◆ **REQUEST**
Please duplicate the rows starting with the line that contains "Locate an element on the screen. The image" and going on through the line that contains "x-tick-label: 11 is".

◆ **PROVIDED DATA**

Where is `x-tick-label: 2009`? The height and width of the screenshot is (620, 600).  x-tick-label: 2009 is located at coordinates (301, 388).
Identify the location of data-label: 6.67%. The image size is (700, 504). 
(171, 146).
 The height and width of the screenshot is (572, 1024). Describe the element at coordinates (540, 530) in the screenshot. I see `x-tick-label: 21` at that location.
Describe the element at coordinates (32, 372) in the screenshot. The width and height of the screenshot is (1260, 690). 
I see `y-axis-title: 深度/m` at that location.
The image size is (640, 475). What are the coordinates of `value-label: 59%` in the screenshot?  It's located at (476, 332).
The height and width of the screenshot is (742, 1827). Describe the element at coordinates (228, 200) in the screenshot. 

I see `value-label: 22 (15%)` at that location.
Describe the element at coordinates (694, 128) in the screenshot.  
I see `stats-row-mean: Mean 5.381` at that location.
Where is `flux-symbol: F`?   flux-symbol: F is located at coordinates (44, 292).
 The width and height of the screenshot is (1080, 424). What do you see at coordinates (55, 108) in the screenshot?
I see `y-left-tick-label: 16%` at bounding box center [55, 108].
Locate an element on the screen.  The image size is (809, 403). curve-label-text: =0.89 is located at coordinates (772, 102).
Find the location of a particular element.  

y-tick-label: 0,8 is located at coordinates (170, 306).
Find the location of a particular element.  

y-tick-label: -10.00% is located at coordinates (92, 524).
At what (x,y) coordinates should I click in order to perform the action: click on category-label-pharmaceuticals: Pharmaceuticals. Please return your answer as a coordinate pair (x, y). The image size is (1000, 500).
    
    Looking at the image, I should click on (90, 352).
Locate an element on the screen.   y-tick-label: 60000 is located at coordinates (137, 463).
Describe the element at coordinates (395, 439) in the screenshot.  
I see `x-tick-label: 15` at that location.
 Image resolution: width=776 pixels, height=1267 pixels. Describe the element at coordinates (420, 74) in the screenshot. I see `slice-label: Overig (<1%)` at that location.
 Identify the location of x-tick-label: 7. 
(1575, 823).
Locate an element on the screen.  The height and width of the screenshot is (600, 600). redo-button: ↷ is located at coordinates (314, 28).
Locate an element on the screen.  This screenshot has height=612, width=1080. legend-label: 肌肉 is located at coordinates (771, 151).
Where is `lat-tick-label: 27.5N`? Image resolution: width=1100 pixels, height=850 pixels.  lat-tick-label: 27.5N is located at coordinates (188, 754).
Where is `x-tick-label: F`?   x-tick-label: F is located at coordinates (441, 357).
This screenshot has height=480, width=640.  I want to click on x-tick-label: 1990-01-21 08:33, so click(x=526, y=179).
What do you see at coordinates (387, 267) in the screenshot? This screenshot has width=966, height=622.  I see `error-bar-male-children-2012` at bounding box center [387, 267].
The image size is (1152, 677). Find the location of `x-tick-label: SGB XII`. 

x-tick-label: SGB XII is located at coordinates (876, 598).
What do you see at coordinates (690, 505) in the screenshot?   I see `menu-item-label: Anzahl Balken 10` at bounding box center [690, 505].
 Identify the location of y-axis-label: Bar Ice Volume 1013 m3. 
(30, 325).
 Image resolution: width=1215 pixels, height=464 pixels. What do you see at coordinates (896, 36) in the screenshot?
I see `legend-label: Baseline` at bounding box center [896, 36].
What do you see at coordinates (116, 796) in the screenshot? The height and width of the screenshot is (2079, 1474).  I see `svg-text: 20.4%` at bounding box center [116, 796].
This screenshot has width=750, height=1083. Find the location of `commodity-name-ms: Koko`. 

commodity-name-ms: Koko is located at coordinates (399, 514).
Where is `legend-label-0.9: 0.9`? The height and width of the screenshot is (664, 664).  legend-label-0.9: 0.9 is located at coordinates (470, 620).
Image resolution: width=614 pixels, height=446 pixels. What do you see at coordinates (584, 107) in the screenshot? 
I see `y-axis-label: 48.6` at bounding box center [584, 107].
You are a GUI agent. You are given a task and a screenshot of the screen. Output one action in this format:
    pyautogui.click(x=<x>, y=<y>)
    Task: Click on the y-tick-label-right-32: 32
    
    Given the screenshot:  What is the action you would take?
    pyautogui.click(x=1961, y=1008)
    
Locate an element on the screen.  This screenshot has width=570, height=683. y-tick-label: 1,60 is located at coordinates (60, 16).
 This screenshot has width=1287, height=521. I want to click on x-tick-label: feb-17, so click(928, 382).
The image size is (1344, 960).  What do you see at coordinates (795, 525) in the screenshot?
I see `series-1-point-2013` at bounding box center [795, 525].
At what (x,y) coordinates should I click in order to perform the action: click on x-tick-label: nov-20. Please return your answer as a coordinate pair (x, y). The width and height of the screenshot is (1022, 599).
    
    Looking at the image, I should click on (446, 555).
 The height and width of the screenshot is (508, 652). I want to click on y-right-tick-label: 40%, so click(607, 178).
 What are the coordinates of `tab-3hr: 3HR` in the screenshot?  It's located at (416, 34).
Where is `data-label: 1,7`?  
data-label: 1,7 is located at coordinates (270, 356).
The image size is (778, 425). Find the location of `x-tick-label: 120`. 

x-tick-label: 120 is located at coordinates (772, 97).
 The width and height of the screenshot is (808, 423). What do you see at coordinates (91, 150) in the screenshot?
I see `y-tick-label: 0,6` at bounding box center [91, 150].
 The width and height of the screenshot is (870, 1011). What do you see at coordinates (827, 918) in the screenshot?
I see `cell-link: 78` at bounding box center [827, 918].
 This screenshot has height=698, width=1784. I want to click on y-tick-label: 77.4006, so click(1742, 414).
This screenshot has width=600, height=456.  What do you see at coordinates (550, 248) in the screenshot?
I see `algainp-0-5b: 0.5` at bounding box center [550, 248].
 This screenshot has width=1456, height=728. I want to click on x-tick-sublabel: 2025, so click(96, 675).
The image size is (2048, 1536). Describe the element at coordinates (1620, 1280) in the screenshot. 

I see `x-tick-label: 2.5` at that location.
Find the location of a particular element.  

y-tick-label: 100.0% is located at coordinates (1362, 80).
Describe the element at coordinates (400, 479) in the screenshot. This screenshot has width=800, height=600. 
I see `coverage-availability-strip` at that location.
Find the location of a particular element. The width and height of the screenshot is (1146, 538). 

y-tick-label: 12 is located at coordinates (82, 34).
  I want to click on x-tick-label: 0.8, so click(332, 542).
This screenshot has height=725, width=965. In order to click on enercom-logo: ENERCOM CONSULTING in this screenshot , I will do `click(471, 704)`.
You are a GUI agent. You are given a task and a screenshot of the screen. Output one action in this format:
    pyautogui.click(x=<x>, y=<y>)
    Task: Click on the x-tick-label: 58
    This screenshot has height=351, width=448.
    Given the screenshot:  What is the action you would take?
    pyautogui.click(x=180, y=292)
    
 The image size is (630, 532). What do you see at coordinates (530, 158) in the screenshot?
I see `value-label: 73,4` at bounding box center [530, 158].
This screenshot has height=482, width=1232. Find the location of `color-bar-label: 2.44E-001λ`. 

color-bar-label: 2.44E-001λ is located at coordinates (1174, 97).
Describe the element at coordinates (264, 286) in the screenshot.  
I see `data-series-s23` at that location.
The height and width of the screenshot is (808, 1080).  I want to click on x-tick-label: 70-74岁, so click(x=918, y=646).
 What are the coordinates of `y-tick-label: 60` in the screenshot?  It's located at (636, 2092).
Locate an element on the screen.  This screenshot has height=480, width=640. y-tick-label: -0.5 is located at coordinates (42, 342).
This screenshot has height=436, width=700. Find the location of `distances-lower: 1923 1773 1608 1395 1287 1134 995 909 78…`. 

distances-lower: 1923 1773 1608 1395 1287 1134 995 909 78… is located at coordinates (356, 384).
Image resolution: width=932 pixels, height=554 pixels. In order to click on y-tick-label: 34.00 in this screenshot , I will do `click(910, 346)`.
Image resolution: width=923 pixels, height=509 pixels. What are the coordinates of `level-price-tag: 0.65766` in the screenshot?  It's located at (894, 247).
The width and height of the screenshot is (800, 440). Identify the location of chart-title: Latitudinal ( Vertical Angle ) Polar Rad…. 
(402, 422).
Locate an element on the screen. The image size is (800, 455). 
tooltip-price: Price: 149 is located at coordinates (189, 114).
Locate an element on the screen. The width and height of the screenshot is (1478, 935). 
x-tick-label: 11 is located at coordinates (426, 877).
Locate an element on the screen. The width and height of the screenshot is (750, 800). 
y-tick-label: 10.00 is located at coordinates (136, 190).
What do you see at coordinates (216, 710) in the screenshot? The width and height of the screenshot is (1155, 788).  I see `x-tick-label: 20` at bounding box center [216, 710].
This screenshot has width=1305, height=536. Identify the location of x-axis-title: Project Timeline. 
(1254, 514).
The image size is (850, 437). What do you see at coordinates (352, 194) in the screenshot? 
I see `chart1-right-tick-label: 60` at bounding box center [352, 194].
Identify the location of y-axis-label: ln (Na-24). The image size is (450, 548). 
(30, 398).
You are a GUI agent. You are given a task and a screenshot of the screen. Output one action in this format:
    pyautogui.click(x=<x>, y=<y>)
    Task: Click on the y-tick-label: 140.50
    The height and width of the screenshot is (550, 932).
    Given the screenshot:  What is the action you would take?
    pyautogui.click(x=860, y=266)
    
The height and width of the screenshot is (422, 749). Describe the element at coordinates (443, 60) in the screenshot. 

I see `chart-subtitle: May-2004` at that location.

◆ **WRITTEN RESPONSE**
Locate an element on the screen. The image size is (800, 455). 
tooltip-price: Price: 149 is located at coordinates (189, 114).
Locate an element on the screen. The width and height of the screenshot is (1478, 935). 
x-tick-label: 11 is located at coordinates (426, 877).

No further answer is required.